先生、去らないで

日本人の死に時―そんなに長生きしたいですか (幻冬舎新書)

「医者は、三人殺して初めて、一人前になる。」と帯で社会に衝撃を放った『破裂』の著者、久坂部羊氏がSankei EXPRESSに『断』というコラムを執筆。以下、(法的な問題を委細承知の上で一読していただきたい一心から)全文。『断 – 医師が去るしかないのか』

先日、知人の外科部長が病院をやめた。理由はいろいろあったようだが、医療裁判に巻き込まれたことが大きな原因だ。

彼は肝臓手術の専門家で、肝臓に転移したがんの新しい治療法に取り組んでいた。医療保険ではまだ認められないが、徐々に広まりつつある治療法である。

大腸がんが肝臓に転移して、ほかに治療法がなくなった患者に、彼はこの治療を勧めた。転移の数が多いので、死亡率は20%くらいと説明したが、このまま死を待つよりはと、患者も妻も治療を望んだ。ところが不幸にして経過が悪く、患者は亡くなった。

そこに娘が出てきて、そんな危険な治療とは聞いてなかった、父親を新治療の実験台にしたと言い出し、訴訟になったという。危険な治療であることは本人と妻には十分説明していたが、妻によれば、娘には「かわいそうなので、知らせなかった」らしい。そこで娘を説得してくれればよかったのだが、悲しみに暮れる母親にその力はなかった。

家族にすれば、ほかにも許せないことがあったのかもしれない。しかし、知人としては、患者を救いたい一心でやったことである。症状が悪化したあとも、知人は不眠不休の治療をつづけた。なのに娘はわかってくれない。

裁判は結局、医師側の勝訴に終わったが、知人は多大の心労を追わされた。患者によかれと思ってしたことなのに、こんなにも恨まれ、釈明を求められる。そのことに彼は「もう、いやになった」と漏らした。

大切な身内を失った家族の深い悲しみは、何よりも尊重されるべきである。それは当然のこととしても、何とか患者と医療者の敵対する状況は避けられないのものか。

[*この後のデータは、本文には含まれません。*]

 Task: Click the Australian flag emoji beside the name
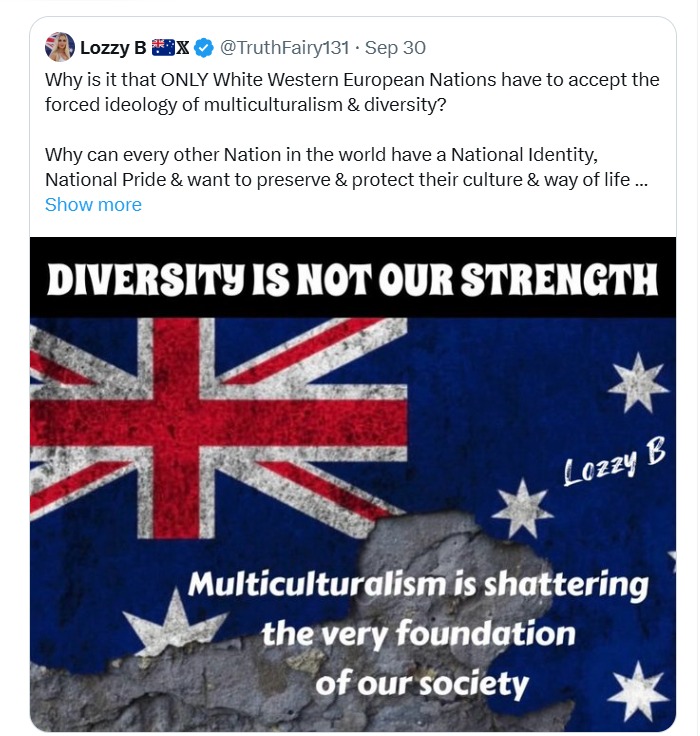(163, 47)
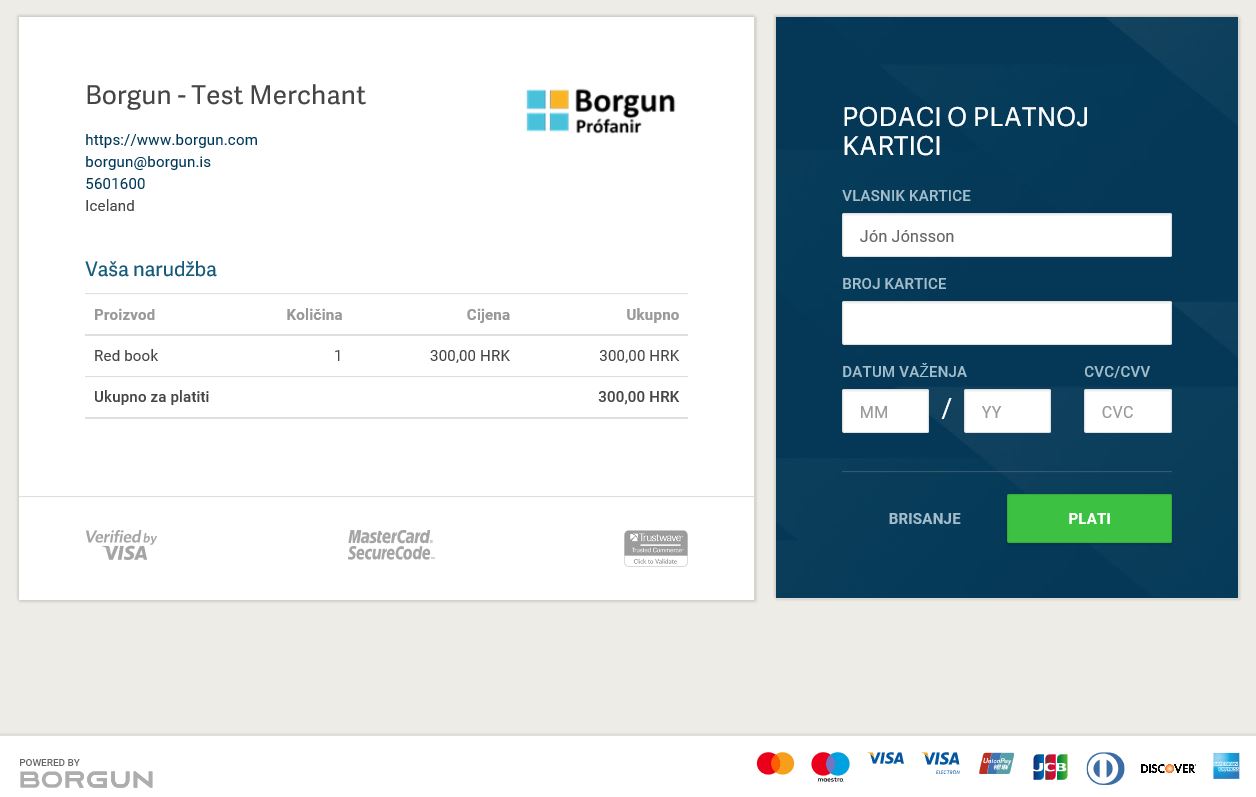
Task: Click the Mastercard icon in footer
Action: pos(775,762)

大切な身内を失った家族、深い悲しみに打ちひしがれている家族にとって、私たちにおこった悲劇は一回性。でも、医師にとっては日常のなかのひとつ。ややもすれば、「ひとつにすぎない」と残された人は受け取ってしまう。

反転してみる。このコラムの出来事は「ひとつ」だけしか記されていない。医師と登場した家族、一対一。でも、医師は「もう、いやになった」と吐露。だとしたら書かれていない日常は? 不眠不休の治療を続けたのに「全部の患者」はわかってくれないとしたら? そんなことはありえない。でも、書いていない日常が前景化してしまっているのだとしたらその心中やと推し量る。

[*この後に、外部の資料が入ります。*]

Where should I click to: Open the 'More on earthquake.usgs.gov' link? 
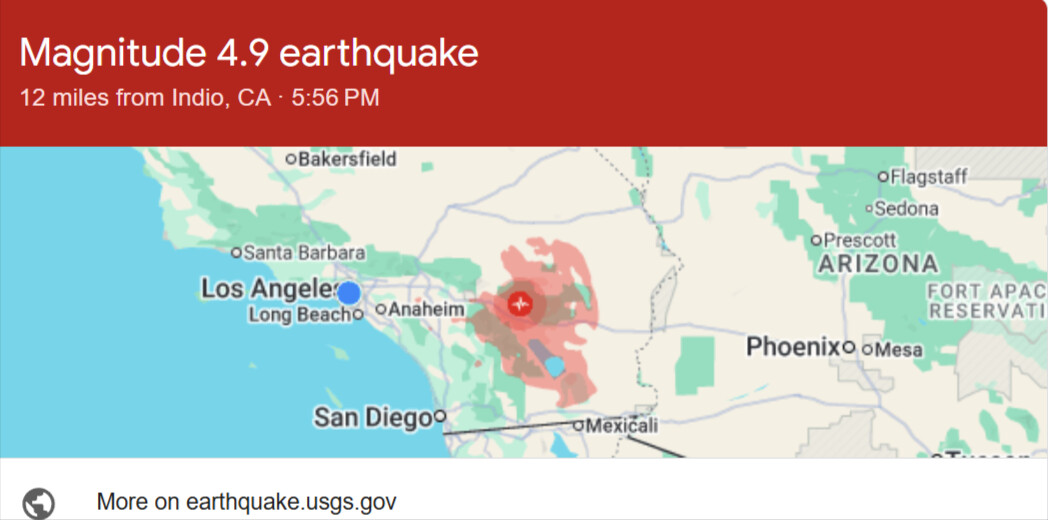247,502
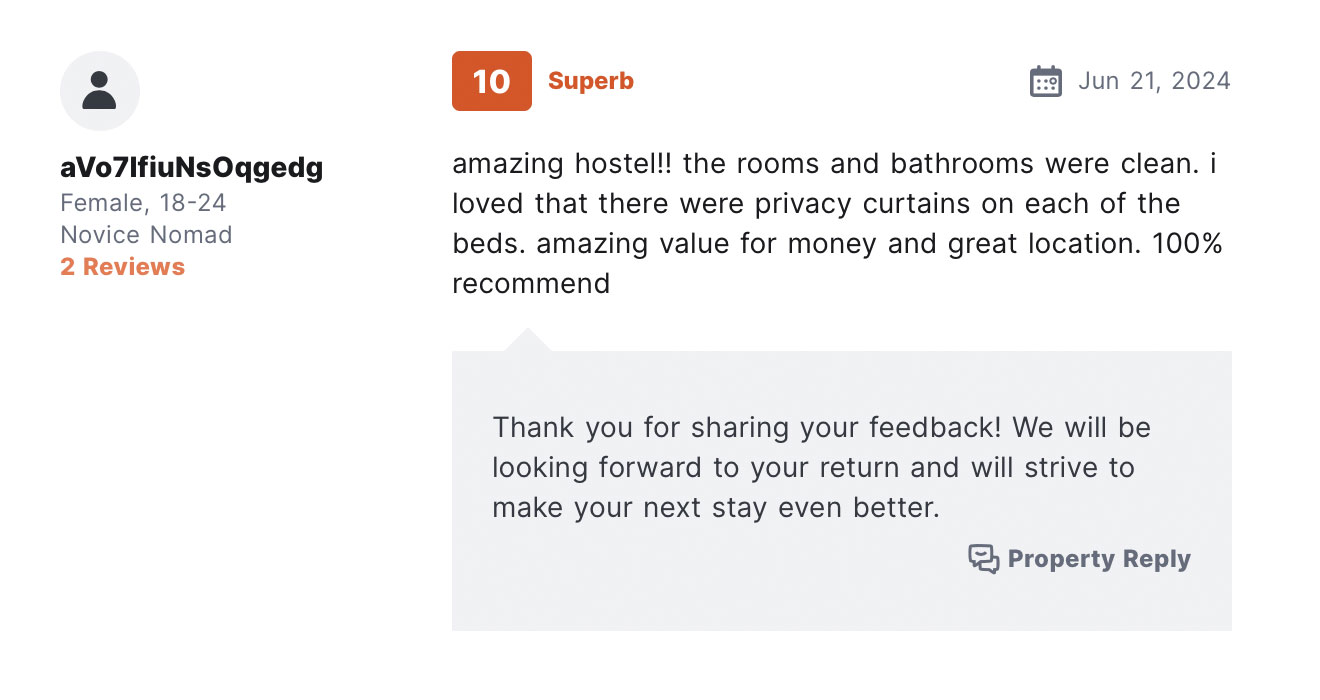Open reviewer aVo7IfiuNsOqgedg's profile name

pos(192,167)
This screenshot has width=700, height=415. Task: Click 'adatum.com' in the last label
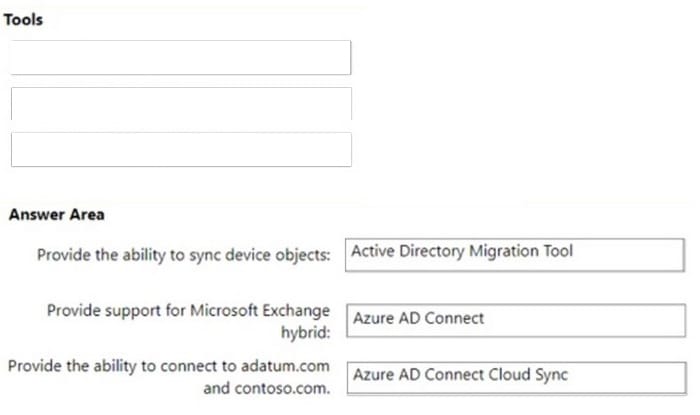285,366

「不確実」である医療を「確実」であるかのように誤認。いつのまにか前提が共有できなくなった。

「状況は避けられないものか」で締められているように一度歯車が狂いだしたら元に戻れない。戻るじゃない。「過去の映像」に浸るだけ。昔を美化して問題を見えないところへ置いてしまう。

折しもこんな話題が。

若い外科医が海外に逃げていく–もう1つの医療崩壊

それまで医師の人事権は「大学医局」が完全に掌握していたが、臨床研修必修化を契機に、研修医が自由に研修病院を選ぶようになった。その結果、医師が自発的に行きたがらないへき地などで医師不足が生じ、それを調整しようとすると他地域の医師の労働が過重になるという悪循環に陥った。

加えて、患者の医療に対する要求が強まり、医療訴訟が急増。さらには、手術などの結果が悪いと、検察が介入し刑事訴訟に発展するケースも目立つようになり、勤務医はそうしたストレスにもさらされ、疲労しきっている。いわゆる「医療崩壊」だ。

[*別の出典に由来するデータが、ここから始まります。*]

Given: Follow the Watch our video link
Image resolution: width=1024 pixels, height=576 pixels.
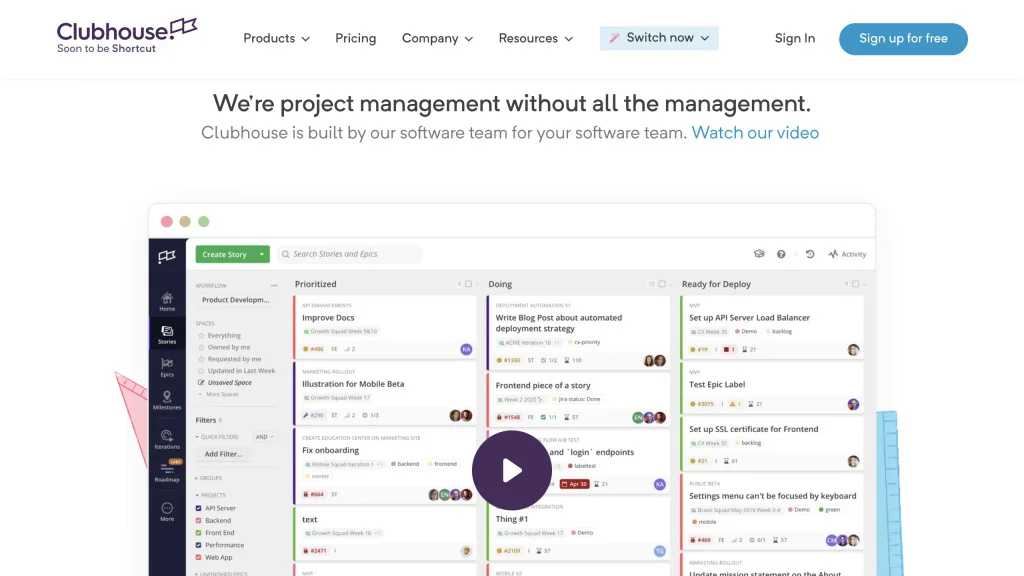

そして、この「医療崩壊」の陰で徐々に進行しつつあるのが、優秀な外科医の国外流出だといえる。まだ水面下の小さな動きではあるが、今年辺りから新たな問題として表面化してくる可能性がある。

政治と医師会が折り合うシステム、それを私はコントロールできない。だったら自分がコントロールできるよりどころはどこに。

おそらく自分がよりどころにするのは生と死に常に向きあう姿勢。(自殺をのぞけば)生と死を自在に操れない。なぜ生まれてきてなぜ死ぬのか一切わからない。だとすれば、人の生は長短じゃないと今の私は頭の片隅に置き、身体に問いかける。

生と死を頭の片隅に置き、身体に問い続ける。それしか私にはできないなぁと『断』を読んで自省。